A LGPD regulamenta como deve ser feita a coleta e tratamento de dados pessoais,  por entes públicos e privados. Resumidamente, ela coloca nas mãos do titular das informações o controle sobre elas. Ou seja: todo usuário deve permitir, de forma explícita, consciente e espontânea, que empresas utilizem os seus dados pessoais para fins específicos. Estes fins também devem ser esclarecidos pelas empresas. Dessa forma, cada parte deixa claro a sua responsabilidade e compromisso, estabelecendo uma relação de mais transparência e segurança.

Quando falamos em proteção de dados pensamos logo nos canais digitais, certo?

Embora fundamental o tratamento de dados pessoais conforme a LGPD em organizações atuantes no meio digital, engana-se quem acredita que às penalidades estão passíveis apenas as informações eletrônicas.

Os dados físicos recolhidos, sejam impressos ou preenchidos manualmente, também precisam obedecer aos requisitos impostos. Assim, empresas que ainda estão começando, startups, setores de marketing, TI, comercial e jurídico devem seguir em conformidade, bem como qualquer outra instituição que venha a levantar dados relacionados à privacidade de seus clientes.

Afinal, quais são os dados sensíveis que a Lei pretende proteger? 

Conteúdos pessoais como origem étnica, raça, opinião política, crença religiosa, dados genéticos ou físicos são alguns dos materiais que a regulamentação reprime o uso indiscriminado. Além disso, é frisado no texto a necessidade de que seja explicado ao cidadão o propósito de tal recolhimento e o modo como essas informações serão administradas.

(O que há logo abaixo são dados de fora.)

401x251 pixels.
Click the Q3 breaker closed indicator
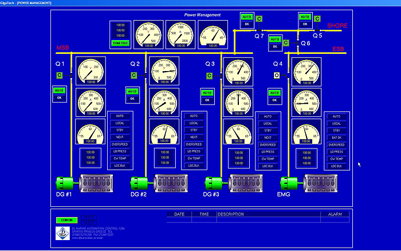click(x=209, y=75)
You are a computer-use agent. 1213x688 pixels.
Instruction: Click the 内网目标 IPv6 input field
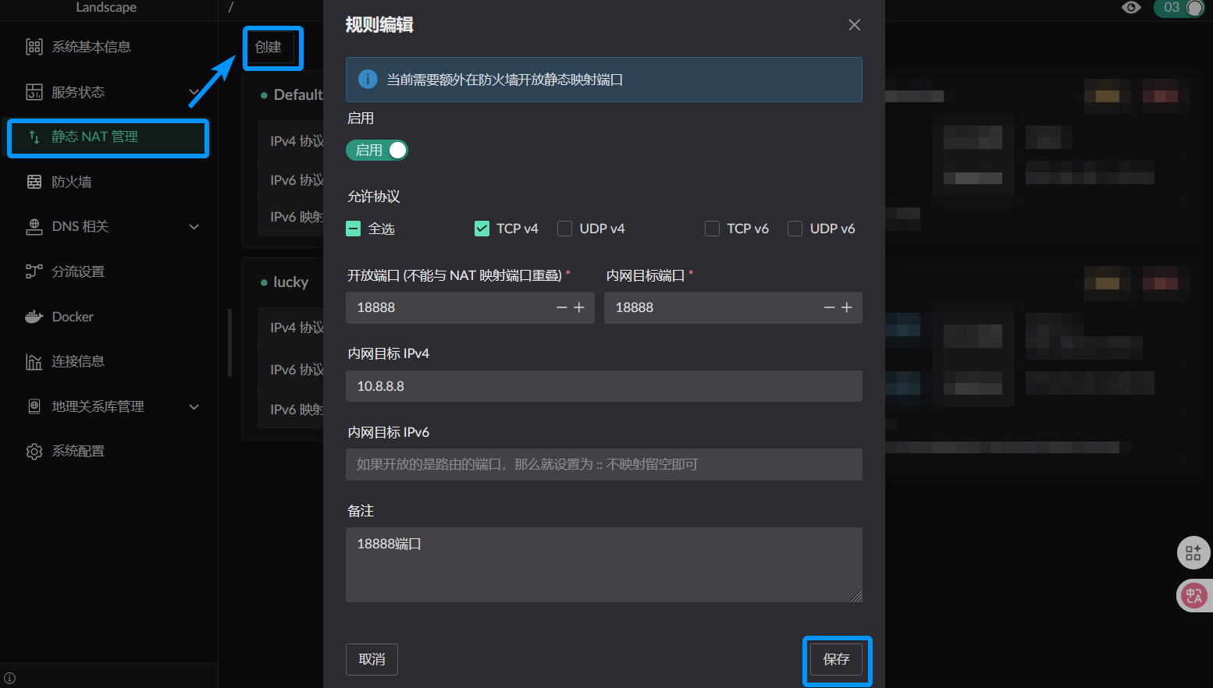pos(603,465)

Como fazer a adaptação do meu negócio?

Uma atitude inicial para qualquer instituição é a análise minuciosa. Relatórios de detecção auxiliam a encontrar quais são os maiores riscos e os pontos que precisam ser melhorados no seu negócio. Outra opção seria investimentos em grupos que possam atuar diretamente na política interna, gerenciando riscos e metas bem como elaborando planos para possíveis situações de emergência.

Agora é com você! 

A Lei já está em vigor e em caso de descumprimento, as multas poderão corresponder a 2% do faturamento da empresa ou limitadas a R$50 milhões por infração. Então, previna-se. Não deixe para adequar os contratos e documentos da sua empresa de última hora.